→ Tasks to carry out
a – Answer these questions about the music column:
(i) Which two new songs on the Crosby-Nash DVD does the column single out as excellent?
(ii) Which Kinks song is 'Richie Now' described as a rewrite of?
(iii) Which Belle and Sebastian member went solo before Stevie Jackson?
b – Rewrite everything in the music column from "News, Views and" down to "Concert (DVD 2012)", putting "second-tier" in place of "B-list".
c – Write the next part of the music column about recent purchases, picking up right after its final line.

→ Document excerpt
BEGIN
Saturday 19 May 2012

News, Views and Music Issue 144 (Top Five): FIve Random Recent Purchases

In lieu of any burning issues to write about this week, I thought do another of my occasional columns filling you in about the ‘B-list’ purchases I’ve made recently – and whether they were a good idea or not! So, in no particular order...

Crosby-Nash In Concert (DVD 2012)

Oh dear. Without a regular record contract and without the hoped-for comeback with the ‘covers’ album abandoned by producer Rick Rubin early last year CSN are fading fast. By Crosby and Nash’s high standards this live DVD recorded on tour last year is a pretty shoddy piece of work, with their roughest harmonies on record yet and a rather tired and uninteresting track selection. That said, no CSN release yet has been entirely devoid of interest and at times this set does come alive, most notably on the two excellent new songs ‘In Your Name’ (Nash’s) and ‘A Slice Of Time’ (Crosby’s), a pair of songs as good as anything the pair have written to date. There’s also a pretty neat medley of ‘Orleans’ and ‘Cathedral’ rarely heard at all in concert and never like this, as a sort of religious hymnal medley. Crosby’s often overlooked ‘Camera’ gets a welcome showing too, while there are a handful of extras of interest to collectors: a demo for ‘Clear Blue Skies’, the sweet but ropey Nash song ruined for CSNY’s ‘American Dream’ album that sounds rather better here and a C-N take on Crosby’s co-written Byrds song ‘8 Miles High’. One for collectors only, really, though things bode well if CSN ever do secure another record contract, together or apart.

(I Can’t Get No) Stevie Jackson (2012)

I must admit I haven’t played this album much, only the second member of Belle and Sebastian to go solo (after the surprise runaway success of Isobel Campbell). Stevie Jackson is a likeable chap, with an encyclopaedic knowledge of rock and roll even I can’t hope to match and this album features as large an array of ideas, styles and emotions as you’d expect. Through it all, though, Stevie’s love of a basic rock and roll beat shines through. ‘Dead Man’s Fall’ and ‘Richie Now’ are particularly interesting, especially the latter which is a re-write of The Kinks’ glorious ‘Do You Remember, Walter?’ about a childhood friend who changes. Richie even had ‘all the Beatles LPs and the Twist and Shout’ EP from 1963 when I had none’, so he must have been a special kind of guy! It has to be said there’s nothing here to rival Jackson’s two greatest B+S moments to date ‘Roy Walker’ and ‘Seymour Stein’. It’s a shame, though, that the last two rather lesser B+S albums didn’t make more use of Jackson’s talents – had they split half of Murdoch’s songs with the better half of this album ‘Write About Love’ wouldn’t have been such a crushing disappointment.

Art Garfunkel “Everything Waits To Be Noticed” (2002)
END
→ Supplied material
BEGIN
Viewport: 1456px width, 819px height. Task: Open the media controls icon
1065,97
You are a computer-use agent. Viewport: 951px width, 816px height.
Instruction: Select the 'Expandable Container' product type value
END
→ Expected responses
a –
(i) 'In Your Name' (Nash's) and 'A Slice Of Time' (Crosby's)
(ii) 'Do You Remember, Walter?'
(iii) Isobel Campbell

b –
News, Views and Music Issue 144 (Top Five): FIve Random Recent Purchases

In lieu of any burning issues to write about this week, I thought do another of my occasional columns filling you in about the ‘second-tier’ purchases I’ve made recently – and whether they were a good idea or not! So, in no particular order...

Crosby-Nash In Concert (DVD 2012)

c –
By far the best of my recent bunch is the most non-assuming. Art Garfunkel’s albums have pretty much all been subdued low-key moments of bliss, but few have been quite as clever or moving as this one, which is sure to get its own review on the site once I get to know it a bit better. Recorded with partners Maia Sharp and Buddy Mondlock, it represents the first time Art has had a composing credit on record since 1961! (There’s no less than four co-credits here, including many of the best songs!)Going for ethereal beauty rather than desperate attempts at harshness or anger as per the last few Garfunkel albums, this track never raises it’s voice above a whisper despite having some very deep things to say. My favourite song – probably my favourite discovery of the past six months – is the song ‘The Kid’, a spot-on song about the narrator looking out the window when he should be working, dreaming of things much bigger than what he can see in the schoolyard. Unusually, though, for these sorts of songs the narrator remains an unknown no one by the end of the song and yet still doesn’t regret a minute of it, quoting ‘I could no more stop dreaming than I could make all my dreams come true’. So lovely I wonder why this record passed me by when it came out – certainly I’d never seen a copy until recently. Perhaps the very Simon and Garfunkel sentiment in the title track really is true and, yes, everything really does wait to be noticed! If so, what other gems are out there for me to find?!

Hot Tuna “Five Classic Albums” (1970-76, re-issued 2012)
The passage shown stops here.